The second half brings seven new orchestral pop covers, allocated across the final four episodes as follows:

  • Episode 405: three covers — a Peter Gregson arrangement of a Charli XCX song, a Billie Eilish track performed by a string ensemble called Gemini Strings, and a Teddy Swims song performed by the Vitamin String Quartet.
  • Episode 406: two covers — a Cars track performed by Altum Quartet and a Sting song performed by Music Lab Collective.
  • Episode 407: no featured covers; this episode focuses entirely on the original score by composer Kris Bowers.
  • Episode 408: two covers — a Camila Cabello song performed by Strings From Paris and "The Night We Met" by Lord Huron performed by Joni Fuller.

The full soundtrack will be released the same day, Feb. 26, through a record label on streaming platforms. Most of the new covers will be heard for the first time within the episodes themselves rather than being released in advance.

Story beats in the second half and remaining tensions

Season 4 centers on Benedict Bridgerton (played by Luke Thompson) and his evolving relationship with Sophie — named in context as Sophie Beck, Sophie Beckett and Sophie Baek — with the story picking up after Part 1’s cliffhanger.

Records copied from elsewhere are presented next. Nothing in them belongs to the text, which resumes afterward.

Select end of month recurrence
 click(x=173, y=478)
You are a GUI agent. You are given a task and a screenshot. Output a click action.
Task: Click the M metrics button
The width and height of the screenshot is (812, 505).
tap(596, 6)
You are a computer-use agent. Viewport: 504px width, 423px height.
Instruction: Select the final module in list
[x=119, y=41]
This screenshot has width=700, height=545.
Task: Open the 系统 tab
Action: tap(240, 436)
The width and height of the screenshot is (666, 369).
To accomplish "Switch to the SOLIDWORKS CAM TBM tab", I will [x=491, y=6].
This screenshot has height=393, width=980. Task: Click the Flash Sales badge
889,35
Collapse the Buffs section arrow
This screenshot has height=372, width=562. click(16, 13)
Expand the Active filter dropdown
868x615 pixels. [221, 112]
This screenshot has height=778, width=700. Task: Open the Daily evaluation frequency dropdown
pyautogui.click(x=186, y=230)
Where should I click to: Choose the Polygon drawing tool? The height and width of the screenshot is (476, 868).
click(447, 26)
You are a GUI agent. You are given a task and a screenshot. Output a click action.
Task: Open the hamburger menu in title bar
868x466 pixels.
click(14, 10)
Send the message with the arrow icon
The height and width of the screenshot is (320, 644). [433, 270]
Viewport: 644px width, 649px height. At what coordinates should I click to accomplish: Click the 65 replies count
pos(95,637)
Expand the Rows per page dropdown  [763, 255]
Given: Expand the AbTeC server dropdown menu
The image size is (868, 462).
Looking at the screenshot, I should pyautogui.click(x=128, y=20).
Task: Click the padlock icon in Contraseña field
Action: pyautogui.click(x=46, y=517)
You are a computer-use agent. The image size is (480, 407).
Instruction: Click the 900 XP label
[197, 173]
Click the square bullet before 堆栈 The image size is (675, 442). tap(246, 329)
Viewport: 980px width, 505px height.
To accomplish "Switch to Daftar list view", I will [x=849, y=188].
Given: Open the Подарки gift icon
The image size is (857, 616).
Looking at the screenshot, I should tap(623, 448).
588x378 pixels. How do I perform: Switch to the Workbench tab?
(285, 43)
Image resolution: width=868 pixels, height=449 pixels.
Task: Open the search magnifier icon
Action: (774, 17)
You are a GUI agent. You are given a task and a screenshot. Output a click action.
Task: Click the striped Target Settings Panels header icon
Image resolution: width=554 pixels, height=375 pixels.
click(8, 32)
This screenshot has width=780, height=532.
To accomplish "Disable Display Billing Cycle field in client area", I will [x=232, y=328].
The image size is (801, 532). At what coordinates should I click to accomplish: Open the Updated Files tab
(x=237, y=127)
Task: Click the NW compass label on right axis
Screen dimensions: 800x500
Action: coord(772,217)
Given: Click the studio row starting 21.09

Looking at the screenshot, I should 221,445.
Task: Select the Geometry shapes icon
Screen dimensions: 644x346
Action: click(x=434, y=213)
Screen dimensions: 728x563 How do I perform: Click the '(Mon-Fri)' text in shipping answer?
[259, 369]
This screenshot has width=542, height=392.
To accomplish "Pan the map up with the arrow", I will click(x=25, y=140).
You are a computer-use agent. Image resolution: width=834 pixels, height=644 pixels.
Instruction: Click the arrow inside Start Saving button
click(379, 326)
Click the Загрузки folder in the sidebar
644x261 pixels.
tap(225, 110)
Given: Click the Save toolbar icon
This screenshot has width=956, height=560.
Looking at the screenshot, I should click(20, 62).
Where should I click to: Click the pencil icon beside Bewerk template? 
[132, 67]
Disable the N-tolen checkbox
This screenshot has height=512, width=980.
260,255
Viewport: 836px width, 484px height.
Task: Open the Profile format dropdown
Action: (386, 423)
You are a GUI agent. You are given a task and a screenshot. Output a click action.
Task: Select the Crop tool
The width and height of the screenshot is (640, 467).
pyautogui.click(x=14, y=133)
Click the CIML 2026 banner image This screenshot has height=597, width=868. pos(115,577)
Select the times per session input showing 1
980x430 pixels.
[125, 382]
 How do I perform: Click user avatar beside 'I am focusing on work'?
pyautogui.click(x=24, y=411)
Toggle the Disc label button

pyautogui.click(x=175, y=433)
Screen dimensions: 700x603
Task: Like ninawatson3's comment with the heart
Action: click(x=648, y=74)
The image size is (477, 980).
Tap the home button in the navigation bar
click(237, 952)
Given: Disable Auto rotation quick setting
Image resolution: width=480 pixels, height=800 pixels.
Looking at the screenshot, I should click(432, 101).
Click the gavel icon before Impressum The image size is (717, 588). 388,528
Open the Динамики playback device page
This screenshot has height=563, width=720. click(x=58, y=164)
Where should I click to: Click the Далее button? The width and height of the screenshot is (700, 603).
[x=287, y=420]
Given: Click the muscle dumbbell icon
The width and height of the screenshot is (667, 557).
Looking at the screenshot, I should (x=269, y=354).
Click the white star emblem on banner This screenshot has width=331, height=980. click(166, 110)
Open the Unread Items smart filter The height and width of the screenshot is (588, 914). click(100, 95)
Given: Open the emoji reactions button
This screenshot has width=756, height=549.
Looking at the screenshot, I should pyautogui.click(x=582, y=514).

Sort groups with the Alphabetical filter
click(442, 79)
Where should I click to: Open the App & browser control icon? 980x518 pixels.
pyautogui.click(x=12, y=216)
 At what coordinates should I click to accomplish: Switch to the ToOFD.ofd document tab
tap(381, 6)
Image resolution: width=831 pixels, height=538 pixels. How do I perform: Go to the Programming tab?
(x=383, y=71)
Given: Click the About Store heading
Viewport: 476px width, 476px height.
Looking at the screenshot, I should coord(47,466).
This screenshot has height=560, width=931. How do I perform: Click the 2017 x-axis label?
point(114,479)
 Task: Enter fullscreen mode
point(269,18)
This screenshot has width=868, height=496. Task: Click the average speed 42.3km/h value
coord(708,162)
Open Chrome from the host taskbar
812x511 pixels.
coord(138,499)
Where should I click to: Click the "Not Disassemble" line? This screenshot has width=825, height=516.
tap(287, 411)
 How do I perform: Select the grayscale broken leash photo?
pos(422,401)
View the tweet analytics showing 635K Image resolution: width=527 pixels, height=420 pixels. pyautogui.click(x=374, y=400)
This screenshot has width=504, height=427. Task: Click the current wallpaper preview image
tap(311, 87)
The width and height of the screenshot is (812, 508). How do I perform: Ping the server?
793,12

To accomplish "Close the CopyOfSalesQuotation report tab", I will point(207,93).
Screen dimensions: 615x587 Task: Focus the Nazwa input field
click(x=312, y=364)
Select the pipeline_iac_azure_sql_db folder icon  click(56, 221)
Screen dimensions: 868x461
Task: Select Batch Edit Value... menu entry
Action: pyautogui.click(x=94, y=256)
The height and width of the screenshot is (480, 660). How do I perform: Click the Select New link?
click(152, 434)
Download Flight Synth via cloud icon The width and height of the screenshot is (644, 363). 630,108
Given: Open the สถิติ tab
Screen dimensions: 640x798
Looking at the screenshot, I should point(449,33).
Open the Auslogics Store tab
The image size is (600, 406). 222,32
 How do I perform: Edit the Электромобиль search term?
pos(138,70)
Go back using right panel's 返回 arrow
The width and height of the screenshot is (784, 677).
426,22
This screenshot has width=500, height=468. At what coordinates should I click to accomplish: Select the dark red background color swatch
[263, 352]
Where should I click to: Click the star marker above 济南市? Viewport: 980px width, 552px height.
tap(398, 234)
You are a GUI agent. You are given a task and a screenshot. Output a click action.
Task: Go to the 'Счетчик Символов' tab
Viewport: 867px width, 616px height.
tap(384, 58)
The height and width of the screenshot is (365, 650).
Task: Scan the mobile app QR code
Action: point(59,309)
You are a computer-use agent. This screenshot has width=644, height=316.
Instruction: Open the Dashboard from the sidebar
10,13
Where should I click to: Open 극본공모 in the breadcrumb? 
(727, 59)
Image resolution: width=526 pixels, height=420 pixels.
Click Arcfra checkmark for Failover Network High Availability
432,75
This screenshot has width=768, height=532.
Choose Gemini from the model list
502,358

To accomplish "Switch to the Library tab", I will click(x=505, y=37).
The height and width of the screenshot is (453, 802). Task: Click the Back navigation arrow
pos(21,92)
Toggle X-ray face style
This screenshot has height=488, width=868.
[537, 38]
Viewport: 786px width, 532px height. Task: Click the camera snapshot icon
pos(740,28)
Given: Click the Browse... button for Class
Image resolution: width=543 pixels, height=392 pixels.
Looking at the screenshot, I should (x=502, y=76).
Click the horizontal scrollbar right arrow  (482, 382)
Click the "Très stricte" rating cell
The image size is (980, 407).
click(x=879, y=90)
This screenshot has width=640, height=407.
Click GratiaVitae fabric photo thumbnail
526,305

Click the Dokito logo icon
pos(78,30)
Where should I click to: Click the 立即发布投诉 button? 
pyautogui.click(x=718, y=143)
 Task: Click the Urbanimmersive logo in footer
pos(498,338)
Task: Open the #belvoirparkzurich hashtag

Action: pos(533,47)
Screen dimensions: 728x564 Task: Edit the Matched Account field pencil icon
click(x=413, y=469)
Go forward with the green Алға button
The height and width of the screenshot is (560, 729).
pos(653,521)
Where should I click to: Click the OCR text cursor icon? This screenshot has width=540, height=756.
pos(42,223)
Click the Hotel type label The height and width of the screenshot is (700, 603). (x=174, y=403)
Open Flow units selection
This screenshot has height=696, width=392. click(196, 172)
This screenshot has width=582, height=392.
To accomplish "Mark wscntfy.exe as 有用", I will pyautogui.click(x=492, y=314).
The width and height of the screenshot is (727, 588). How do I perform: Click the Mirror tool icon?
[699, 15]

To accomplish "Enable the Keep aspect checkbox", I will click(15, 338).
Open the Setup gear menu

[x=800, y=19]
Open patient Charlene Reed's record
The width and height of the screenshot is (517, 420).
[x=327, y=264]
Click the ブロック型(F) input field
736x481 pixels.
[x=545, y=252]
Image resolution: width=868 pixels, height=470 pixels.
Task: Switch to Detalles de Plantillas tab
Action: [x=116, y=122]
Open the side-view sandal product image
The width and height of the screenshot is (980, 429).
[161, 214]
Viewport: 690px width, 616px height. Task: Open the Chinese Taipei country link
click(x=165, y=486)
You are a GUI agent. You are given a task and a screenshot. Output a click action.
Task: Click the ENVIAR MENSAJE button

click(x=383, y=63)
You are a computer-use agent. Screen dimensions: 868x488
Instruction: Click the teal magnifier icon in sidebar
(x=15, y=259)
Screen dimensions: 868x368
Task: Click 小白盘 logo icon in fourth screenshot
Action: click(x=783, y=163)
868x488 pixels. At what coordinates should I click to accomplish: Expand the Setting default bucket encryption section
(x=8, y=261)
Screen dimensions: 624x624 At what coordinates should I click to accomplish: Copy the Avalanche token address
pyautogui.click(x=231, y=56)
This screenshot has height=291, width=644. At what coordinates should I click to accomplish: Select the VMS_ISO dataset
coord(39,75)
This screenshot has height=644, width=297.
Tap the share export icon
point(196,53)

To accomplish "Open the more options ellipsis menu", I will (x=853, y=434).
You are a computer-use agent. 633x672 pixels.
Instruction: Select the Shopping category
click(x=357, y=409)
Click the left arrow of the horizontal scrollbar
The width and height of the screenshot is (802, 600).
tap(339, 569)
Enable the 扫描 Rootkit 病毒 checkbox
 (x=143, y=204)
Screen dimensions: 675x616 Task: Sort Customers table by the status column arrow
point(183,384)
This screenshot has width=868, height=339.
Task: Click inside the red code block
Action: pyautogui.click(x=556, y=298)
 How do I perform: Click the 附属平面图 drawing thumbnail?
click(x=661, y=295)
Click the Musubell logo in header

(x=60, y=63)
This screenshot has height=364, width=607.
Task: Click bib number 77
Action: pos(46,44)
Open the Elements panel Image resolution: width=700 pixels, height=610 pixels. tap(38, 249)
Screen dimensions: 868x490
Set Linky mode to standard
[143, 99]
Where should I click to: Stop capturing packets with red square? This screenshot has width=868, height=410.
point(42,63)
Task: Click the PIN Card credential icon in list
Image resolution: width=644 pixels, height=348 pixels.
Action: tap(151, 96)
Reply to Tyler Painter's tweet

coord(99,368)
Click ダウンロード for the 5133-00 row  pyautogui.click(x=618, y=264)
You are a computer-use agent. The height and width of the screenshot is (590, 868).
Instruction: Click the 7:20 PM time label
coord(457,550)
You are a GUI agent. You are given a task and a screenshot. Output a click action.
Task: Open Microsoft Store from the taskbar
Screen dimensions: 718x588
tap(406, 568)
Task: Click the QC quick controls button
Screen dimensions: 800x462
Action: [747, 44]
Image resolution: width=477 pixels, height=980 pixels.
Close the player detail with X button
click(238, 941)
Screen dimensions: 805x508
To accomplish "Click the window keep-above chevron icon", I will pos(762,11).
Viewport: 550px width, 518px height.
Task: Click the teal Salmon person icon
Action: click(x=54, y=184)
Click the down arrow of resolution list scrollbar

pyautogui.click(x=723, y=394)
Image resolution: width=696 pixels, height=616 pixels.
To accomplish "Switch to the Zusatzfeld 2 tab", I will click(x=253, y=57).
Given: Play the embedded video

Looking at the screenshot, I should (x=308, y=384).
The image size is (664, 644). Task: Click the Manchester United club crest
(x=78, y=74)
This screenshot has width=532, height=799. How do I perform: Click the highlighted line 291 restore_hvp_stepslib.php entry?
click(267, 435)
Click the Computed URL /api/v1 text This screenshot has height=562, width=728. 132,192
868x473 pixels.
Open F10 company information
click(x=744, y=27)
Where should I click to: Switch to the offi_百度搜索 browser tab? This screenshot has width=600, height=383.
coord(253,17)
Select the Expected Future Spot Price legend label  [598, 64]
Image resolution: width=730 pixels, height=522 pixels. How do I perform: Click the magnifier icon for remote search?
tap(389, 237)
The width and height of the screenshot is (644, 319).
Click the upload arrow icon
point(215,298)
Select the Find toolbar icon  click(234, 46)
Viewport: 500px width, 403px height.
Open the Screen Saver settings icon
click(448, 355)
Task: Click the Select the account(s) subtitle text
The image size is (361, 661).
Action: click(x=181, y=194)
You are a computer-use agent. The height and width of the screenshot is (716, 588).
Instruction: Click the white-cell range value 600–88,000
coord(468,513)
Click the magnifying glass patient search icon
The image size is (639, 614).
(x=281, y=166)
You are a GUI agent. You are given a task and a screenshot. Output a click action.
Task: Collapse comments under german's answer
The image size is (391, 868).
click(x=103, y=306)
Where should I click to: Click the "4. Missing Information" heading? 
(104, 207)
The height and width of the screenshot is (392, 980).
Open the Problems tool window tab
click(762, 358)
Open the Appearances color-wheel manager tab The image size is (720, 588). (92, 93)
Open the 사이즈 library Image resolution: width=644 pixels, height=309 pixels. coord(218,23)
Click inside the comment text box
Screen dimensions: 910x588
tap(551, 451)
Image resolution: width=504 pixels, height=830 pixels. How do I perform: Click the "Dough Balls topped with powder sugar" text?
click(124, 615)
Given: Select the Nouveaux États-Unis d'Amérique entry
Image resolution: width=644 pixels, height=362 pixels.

Benedict, pressured by his mother and society to find a wife, met a masked “Lady in Silver” at a masquerade and kept searching for her after she vanished at midnight, leaving only a white glove. That masked woman is revealed behind the mask as Sophie, the illegitimate daughter of an earl whose father’s death left her in servitude under a cruel stepmother.

Benedict rescues Sophie from a group of drunken men during a rainstorm and brings her to his cottage to recover; the two share a kiss by a lake though Benedict initially doesn’t recognize her as the masked stranger. Later, Sophie is hired as a maid in the Bridgerton household at Benedict’s request, and jealousy and lingering looks signal mutual feelings. At the end of Part 1, Benedict tells Sophie she has consumed him and asks her not to be his wife but his mistress, which deeply upsets her and causes her to run off. The showrunner explained that being asked to become a mistress is, for Sophie, the worst possible outcome given her upbringing and education.

At the end of Episode 4 it’s revealed that Sophie’s cruel stepmother and stepsisters are moving in next door to the Bridgerton home in Grosvenor Square. The Featheringtons’ longtime maid, Mrs. Varley, is working with them after resigning when Lady Portia refused to give her a raise.

  • Key takeaways:
    • The second half arrives Feb. 26 with four episodes (405–408).
    • Seven new covers span three of those episodes; Episode 407 contains only original score.
    • Most covers premiere inside the episodes, and the full soundtrack is released the same day as the drop.
    • Personal and class tensions (the mistress proposal, the stepfamily moving next door) remain central to the drama.

Here’s the part that matters for fans of the music and binge-watchers: because most covers debut in-episode, early viewers will shape initial reactions before the wider soundtrack arrives. The real question now is whether staging the soundtrack this way will increase organic discovery and discussion when the episodes land.

Timeline highlights: Part 1 debuted in January (with a specific earlier date noted as Jan. 29 in context), the full list of final-part covers was revealed on Feb. 24, and Part 2 premieres on Feb. 26.

What’s easy to miss is that the creative choice to withhold most covers from pre-release streaming makes each episode a primary listening event, not just a viewing one—that’s a promotional move with measurable effects on playlist streaming and conversation as the drop unfolds.